> _GIVEN TASK_:
Rewrite the material below with every "swatch" changed to "color chip" and everything else left the same.

> _DATA PROVIDED_:
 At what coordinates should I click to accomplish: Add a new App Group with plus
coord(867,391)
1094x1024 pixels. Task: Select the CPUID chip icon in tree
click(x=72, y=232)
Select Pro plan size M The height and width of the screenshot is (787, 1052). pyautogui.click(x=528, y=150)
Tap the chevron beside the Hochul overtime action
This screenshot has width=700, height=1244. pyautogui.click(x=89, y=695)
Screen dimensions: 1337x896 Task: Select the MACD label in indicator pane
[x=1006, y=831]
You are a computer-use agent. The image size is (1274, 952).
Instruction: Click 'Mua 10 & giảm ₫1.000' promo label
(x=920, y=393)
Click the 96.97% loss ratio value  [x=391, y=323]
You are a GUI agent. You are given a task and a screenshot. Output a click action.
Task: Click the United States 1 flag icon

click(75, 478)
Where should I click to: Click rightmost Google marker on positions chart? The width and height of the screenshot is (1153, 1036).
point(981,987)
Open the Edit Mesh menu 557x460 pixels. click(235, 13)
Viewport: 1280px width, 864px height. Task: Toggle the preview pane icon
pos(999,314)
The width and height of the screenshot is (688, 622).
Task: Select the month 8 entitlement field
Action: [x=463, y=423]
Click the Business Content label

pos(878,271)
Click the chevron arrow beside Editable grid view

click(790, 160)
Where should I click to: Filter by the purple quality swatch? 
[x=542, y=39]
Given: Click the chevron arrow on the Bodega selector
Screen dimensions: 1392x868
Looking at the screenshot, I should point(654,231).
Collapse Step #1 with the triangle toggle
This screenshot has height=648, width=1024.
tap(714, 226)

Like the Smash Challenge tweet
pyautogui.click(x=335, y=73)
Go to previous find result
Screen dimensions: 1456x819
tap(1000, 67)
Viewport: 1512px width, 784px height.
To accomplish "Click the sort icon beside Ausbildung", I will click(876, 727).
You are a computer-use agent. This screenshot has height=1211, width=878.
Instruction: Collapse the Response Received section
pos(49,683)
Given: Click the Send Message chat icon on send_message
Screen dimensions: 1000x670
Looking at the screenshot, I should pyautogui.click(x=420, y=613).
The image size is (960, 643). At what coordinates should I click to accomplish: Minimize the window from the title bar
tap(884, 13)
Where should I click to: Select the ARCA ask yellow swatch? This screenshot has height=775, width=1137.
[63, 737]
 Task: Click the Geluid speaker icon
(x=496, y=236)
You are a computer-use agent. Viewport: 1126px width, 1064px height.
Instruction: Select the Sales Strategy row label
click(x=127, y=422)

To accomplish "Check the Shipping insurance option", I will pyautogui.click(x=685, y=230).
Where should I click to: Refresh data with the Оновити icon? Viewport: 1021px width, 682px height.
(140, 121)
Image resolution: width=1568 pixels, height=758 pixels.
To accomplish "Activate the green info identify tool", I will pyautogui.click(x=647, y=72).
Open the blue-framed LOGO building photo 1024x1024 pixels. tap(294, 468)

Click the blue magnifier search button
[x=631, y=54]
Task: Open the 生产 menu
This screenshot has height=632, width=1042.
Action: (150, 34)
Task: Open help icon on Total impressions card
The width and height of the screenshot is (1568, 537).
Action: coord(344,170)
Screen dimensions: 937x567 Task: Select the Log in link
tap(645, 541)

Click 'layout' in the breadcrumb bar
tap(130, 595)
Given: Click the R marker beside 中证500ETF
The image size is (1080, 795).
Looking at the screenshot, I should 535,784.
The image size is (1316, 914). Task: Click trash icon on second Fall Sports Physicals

> _ANSWER TO THE TASK_:
 At what coordinates should I click to accomplish: Add a new App Group with plus
coord(867,391)
1094x1024 pixels. Task: Select the CPUID chip icon in tree
click(x=72, y=232)
Select Pro plan size M The height and width of the screenshot is (787, 1052). pyautogui.click(x=528, y=150)
Tap the chevron beside the Hochul overtime action
This screenshot has width=700, height=1244. pyautogui.click(x=89, y=695)
Screen dimensions: 1337x896 Task: Select the MACD label in indicator pane
[x=1006, y=831]
You are a computer-use agent. The image size is (1274, 952).
Instruction: Click 'Mua 10 & giảm ₫1.000' promo label
(x=920, y=393)
Click the 96.97% loss ratio value  [x=391, y=323]
You are a GUI agent. You are given a task and a screenshot. Output a click action.
Task: Click the United States 1 flag icon

click(75, 478)
Where should I click to: Click rightmost Google marker on positions chart? The width and height of the screenshot is (1153, 1036).
point(981,987)
Open the Edit Mesh menu 557x460 pixels. click(235, 13)
Viewport: 1280px width, 864px height. Task: Toggle the preview pane icon
pos(999,314)
The width and height of the screenshot is (688, 622).
Task: Select the month 8 entitlement field
Action: [x=463, y=423]
Click the Business Content label

pos(878,271)
Click the chevron arrow beside Editable grid view

click(790, 160)
Where should I click to: Filter by the purple quality color chip? 
[x=542, y=39]
Given: Click the chevron arrow on the Bodega selector
Screen dimensions: 1392x868
Looking at the screenshot, I should point(654,231).
Collapse Step #1 with the triangle toggle
This screenshot has height=648, width=1024.
tap(714, 226)

Like the Smash Challenge tweet
pyautogui.click(x=335, y=73)
Go to previous find result
Screen dimensions: 1456x819
tap(1000, 67)
Viewport: 1512px width, 784px height.
To accomplish "Click the sort icon beside Ausbildung", I will click(876, 727).
You are a computer-use agent. This screenshot has height=1211, width=878.
Instruction: Collapse the Response Received section
pos(49,683)
Given: Click the Send Message chat icon on send_message
Screen dimensions: 1000x670
Looking at the screenshot, I should pyautogui.click(x=420, y=613).
The image size is (960, 643). At what coordinates should I click to accomplish: Minimize the window from the title bar
tap(884, 13)
Where should I click to: Select the ARCA ask yellow color chip? This screenshot has height=775, width=1137.
[63, 737]
 Task: Click the Geluid speaker icon
(x=496, y=236)
You are a computer-use agent. Viewport: 1126px width, 1064px height.
Instruction: Select the Sales Strategy row label
click(x=127, y=422)

To accomplish "Check the Shipping insurance option", I will pyautogui.click(x=685, y=230).
Where should I click to: Refresh data with the Оновити icon? Viewport: 1021px width, 682px height.
(140, 121)
Image resolution: width=1568 pixels, height=758 pixels.
To accomplish "Activate the green info identify tool", I will pyautogui.click(x=647, y=72).
Open the blue-framed LOGO building photo 1024x1024 pixels. tap(294, 468)

Click the blue magnifier search button
[x=631, y=54]
Task: Open the 生产 menu
This screenshot has height=632, width=1042.
Action: (150, 34)
Task: Open help icon on Total impressions card
The width and height of the screenshot is (1568, 537).
Action: coord(344,170)
Screen dimensions: 937x567 Task: Select the Log in link
tap(645, 541)

Click 'layout' in the breadcrumb bar
tap(130, 595)
Given: Click the R marker beside 中证500ETF
The image size is (1080, 795).
Looking at the screenshot, I should 535,784.
The image size is (1316, 914). Task: Click trash icon on second Fall Sports Physicals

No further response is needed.